Parallelo tra Tabor e Calvario in diversi tropari, parallelo tra Sinai e Tabor in altri dei testi liturgici. Nel primo dei due monti il Signore parla a Mosè con quella parola che è eterna: “Io sono Colui che È”. Nel Tabor invece il Signore annuncia ai discepoli la divinizzazione, la ricreazione della natura umana da lui assunta per portarla alla sua originale bellezza: “Colui che un tempo, mediante simboli, aveva parlato con Mosè sul monte Sinai, dicendo: Io sono ‘Colui che È, trasfiguratosi oggi sul monte Tabor alla presenza dei discepoli, ha mostrato come in lui la natura umana riacquistasse la bellezza archeti­pa del­l’im­magine. Prendendo a testimoni di una tale grazia Mosè ed Elia, li rendeva partecipi della sua gioia, mentre essi prean­nuncia­vano il suo esodo tramite la croce, e la salvifi­ca risurrezione”.

E proseguendo il tema del tropario precedente, troviamo collegato il monte Tabor ancora al salmo 88,13, testo che verrà usato abbondantemente nell’ufficiatura della festa. La Trasfigurazione rende di nuovo luminosa, bella, la natura umana oscurata in Adamo. Il tropario mette quasi in parallelo per via di contrasto la Trasfigurazione di Cristo con la caduta dei progenitori: “Prevedendo in Spirito la tua venuta tra gli uomini, nella carne, o Figlio Unigenito, già da lungi Davi­de, padre di Dio, convocava la creazione alla festa, esclamando profe­ticamente: Il Tabor e l’Ermon nel tuo nome esulteranno. Salito infatti su questo monte, o Salvatore, insieme ai tuoi discepoli, trasfiguran­doti hai reso di nuovo radiosa la natura un tempo oscu­ratasi in Adamo, facendola passare alla gloria e allo splendore della tua divinità”.

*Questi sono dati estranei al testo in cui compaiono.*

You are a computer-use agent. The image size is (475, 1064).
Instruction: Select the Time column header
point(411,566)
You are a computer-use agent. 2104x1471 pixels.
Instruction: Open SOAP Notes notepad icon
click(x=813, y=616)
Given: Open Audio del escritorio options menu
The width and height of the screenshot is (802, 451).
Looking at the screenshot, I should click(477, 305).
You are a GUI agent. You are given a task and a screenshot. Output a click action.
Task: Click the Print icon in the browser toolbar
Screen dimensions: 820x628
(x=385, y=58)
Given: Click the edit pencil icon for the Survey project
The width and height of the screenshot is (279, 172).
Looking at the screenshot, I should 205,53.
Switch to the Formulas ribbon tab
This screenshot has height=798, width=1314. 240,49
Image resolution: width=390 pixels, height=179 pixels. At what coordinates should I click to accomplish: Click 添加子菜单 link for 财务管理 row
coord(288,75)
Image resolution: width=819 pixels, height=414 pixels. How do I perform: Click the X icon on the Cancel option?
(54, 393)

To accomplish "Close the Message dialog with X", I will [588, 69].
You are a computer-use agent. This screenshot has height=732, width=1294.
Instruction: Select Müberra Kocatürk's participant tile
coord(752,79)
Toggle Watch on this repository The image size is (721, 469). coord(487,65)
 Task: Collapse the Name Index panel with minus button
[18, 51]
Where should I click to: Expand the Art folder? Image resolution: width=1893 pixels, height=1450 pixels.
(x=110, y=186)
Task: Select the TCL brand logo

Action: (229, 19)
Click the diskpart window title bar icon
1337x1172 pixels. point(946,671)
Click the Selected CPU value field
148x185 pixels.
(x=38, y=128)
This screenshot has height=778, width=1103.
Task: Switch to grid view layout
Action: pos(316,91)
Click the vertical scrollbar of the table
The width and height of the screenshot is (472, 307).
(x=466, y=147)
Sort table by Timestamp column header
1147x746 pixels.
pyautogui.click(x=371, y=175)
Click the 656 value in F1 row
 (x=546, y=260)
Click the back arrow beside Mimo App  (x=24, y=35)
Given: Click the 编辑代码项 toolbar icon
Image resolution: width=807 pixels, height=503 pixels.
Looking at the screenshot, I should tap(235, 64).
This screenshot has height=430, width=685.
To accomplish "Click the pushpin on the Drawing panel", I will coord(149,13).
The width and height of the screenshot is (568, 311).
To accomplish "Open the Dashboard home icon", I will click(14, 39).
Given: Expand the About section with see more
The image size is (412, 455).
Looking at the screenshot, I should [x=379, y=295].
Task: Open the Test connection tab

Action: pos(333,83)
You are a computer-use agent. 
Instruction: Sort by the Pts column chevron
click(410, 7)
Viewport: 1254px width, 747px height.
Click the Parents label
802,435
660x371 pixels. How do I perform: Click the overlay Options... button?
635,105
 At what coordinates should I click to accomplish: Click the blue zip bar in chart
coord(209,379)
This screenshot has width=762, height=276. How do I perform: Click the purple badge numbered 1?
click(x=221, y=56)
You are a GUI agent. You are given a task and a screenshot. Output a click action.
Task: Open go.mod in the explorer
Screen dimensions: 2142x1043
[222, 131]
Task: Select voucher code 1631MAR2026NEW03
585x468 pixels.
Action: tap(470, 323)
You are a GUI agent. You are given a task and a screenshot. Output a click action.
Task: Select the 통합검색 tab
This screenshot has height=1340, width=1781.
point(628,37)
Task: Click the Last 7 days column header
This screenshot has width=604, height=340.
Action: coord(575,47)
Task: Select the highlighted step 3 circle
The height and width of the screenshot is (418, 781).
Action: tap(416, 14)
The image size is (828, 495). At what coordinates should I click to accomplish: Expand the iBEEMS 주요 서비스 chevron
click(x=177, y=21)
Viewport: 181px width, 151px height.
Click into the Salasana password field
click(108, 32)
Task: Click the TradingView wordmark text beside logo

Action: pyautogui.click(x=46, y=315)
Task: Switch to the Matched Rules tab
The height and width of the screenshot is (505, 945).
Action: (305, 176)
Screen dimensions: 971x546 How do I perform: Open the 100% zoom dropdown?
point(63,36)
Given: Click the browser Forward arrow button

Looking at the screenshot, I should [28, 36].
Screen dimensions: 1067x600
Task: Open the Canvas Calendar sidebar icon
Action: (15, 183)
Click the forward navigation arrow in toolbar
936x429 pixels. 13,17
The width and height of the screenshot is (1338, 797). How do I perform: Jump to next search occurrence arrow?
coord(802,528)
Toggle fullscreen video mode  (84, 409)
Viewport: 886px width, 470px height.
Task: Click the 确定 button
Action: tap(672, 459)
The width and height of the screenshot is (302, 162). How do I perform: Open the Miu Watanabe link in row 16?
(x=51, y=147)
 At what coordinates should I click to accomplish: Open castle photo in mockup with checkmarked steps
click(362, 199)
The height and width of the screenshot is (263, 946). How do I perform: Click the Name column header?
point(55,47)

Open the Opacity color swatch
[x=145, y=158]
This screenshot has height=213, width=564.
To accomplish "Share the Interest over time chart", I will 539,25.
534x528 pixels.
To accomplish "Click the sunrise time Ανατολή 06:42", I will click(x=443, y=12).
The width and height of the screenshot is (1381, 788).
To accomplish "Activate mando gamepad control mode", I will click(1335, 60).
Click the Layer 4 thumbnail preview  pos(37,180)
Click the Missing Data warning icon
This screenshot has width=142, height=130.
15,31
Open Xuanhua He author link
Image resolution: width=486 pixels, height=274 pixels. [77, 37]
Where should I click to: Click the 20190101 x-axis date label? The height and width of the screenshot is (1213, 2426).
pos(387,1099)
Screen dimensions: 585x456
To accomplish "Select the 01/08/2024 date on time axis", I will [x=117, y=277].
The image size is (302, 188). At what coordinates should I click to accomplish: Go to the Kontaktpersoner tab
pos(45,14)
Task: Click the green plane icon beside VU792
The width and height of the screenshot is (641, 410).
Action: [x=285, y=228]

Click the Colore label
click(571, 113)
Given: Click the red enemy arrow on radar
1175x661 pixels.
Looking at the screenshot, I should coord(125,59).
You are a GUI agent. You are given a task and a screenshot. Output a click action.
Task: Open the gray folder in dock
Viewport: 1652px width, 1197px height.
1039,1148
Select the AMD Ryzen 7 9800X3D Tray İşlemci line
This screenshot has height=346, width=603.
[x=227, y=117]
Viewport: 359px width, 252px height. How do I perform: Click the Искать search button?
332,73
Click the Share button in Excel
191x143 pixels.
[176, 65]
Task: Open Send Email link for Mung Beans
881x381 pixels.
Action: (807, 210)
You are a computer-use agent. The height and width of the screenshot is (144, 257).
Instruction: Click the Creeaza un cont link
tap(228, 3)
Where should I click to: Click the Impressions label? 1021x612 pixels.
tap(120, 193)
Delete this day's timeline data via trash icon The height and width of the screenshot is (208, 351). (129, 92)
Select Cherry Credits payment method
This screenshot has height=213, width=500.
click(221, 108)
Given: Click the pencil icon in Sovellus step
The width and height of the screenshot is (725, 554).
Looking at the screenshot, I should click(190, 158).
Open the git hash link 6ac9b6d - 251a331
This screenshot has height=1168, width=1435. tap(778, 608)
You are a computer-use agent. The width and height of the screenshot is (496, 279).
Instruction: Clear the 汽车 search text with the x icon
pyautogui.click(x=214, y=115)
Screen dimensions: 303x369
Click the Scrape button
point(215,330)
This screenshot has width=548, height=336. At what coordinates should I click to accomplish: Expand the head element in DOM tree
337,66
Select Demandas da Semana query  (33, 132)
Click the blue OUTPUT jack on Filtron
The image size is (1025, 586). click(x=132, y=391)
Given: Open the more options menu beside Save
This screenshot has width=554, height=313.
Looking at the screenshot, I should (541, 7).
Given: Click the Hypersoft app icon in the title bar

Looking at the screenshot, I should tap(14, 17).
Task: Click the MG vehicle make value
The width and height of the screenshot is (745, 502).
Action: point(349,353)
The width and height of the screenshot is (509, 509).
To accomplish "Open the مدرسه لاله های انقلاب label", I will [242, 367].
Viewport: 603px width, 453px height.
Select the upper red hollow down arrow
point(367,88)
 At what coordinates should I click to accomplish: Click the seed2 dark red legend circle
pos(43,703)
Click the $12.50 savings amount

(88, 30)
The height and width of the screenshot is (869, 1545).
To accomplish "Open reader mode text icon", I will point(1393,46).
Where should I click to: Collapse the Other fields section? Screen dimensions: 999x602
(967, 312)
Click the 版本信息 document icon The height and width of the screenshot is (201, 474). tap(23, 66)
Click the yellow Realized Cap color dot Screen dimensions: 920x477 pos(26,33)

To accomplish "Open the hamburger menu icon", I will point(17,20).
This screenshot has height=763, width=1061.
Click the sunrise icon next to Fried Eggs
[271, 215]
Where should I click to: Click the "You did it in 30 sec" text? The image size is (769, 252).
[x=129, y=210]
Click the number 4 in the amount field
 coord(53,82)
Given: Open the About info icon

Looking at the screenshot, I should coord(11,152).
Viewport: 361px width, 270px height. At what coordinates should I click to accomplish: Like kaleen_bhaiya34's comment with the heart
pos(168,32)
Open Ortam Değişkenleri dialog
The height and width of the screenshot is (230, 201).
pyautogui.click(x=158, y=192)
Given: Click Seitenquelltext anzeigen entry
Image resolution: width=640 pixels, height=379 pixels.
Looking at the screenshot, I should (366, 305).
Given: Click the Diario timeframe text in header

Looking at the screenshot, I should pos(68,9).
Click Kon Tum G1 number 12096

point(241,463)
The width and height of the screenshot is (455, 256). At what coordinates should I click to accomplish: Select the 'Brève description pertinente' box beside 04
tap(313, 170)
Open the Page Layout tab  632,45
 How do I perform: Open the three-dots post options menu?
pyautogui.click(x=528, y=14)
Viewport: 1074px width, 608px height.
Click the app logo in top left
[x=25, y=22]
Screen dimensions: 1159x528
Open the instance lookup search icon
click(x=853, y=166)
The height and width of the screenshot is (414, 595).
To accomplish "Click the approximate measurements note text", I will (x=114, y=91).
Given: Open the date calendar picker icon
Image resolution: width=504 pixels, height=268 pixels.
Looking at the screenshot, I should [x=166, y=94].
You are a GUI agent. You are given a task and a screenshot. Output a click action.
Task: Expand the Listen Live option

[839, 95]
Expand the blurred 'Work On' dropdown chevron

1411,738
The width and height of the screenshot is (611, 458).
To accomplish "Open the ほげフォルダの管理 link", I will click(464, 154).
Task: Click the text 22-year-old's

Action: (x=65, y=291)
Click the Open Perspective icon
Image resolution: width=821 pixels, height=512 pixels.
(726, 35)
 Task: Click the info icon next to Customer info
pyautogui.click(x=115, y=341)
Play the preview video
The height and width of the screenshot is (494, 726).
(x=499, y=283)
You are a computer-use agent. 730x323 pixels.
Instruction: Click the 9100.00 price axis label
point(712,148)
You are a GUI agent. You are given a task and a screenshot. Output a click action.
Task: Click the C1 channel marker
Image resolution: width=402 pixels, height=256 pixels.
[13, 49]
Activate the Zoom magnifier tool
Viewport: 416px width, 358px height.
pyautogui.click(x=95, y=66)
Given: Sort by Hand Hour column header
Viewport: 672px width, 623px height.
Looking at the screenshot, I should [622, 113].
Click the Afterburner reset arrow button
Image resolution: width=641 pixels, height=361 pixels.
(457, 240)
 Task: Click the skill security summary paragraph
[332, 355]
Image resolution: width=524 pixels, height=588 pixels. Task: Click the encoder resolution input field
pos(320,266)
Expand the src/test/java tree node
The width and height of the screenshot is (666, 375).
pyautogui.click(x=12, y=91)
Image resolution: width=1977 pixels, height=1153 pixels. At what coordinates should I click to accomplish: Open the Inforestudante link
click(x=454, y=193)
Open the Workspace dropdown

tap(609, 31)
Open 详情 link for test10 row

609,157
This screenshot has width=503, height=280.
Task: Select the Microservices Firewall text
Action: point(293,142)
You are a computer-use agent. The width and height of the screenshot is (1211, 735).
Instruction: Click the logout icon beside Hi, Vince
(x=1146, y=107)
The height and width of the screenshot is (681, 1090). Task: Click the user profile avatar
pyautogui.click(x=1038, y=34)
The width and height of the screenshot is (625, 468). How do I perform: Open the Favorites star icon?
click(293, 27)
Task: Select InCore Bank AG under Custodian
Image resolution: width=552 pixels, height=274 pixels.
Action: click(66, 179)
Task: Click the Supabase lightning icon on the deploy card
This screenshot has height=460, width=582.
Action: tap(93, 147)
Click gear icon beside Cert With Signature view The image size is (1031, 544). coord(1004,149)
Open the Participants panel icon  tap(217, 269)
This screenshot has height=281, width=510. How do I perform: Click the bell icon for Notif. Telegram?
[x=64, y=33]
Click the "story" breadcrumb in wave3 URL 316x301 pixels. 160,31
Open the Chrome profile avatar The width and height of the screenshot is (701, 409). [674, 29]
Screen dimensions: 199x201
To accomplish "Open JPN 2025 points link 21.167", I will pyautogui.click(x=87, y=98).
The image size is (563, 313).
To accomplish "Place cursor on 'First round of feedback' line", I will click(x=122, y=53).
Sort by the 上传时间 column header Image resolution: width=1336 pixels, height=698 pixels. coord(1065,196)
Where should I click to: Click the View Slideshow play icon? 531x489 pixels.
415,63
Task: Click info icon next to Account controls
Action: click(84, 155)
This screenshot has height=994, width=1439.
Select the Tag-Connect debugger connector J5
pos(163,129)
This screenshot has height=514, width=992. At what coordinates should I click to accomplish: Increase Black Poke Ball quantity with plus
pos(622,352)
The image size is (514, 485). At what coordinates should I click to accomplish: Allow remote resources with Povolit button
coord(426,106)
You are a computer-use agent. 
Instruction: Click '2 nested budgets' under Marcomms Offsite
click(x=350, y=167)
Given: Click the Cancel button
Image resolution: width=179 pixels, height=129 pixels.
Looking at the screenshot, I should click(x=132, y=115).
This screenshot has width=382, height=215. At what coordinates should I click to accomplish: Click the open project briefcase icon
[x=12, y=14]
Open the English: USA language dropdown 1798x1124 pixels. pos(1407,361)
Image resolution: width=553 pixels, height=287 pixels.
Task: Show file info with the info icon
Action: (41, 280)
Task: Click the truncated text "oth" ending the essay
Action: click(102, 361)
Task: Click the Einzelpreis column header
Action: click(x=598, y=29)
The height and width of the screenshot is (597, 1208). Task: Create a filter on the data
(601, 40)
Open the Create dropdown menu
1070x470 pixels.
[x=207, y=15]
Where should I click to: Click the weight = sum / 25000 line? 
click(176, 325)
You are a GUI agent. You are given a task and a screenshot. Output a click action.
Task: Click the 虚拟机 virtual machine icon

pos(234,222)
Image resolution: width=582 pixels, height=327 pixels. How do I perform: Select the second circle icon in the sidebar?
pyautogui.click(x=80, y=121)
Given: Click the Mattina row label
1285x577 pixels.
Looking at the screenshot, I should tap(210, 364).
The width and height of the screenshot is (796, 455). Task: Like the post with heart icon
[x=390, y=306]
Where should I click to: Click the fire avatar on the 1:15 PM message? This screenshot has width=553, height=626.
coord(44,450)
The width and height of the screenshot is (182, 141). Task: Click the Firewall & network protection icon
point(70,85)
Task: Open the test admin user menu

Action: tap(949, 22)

Molti dei testi liturgici della festa fanno una lettura allegorica e parallela di diversi testi della Sacra Scrittura: “Venite, saliamo al monte del Signore (Is 2,3), e alla casa del nostro Dio (Mi 4,2), e contempliamo la gloria della sua trasfigurazione, gloria come di Unigenito dal Padre (Gv 1,14); con la luce accogliamo la luce (Sal 35,10), e spiritualmente sollevàti in alto, in eterno cantiamo la Trinità consustanziale”. La Trasfigurazione del Signore sul Tabor, epifania della sua gloria divina, epifania della gloria dell’umanità redenta e salvata dal Signore.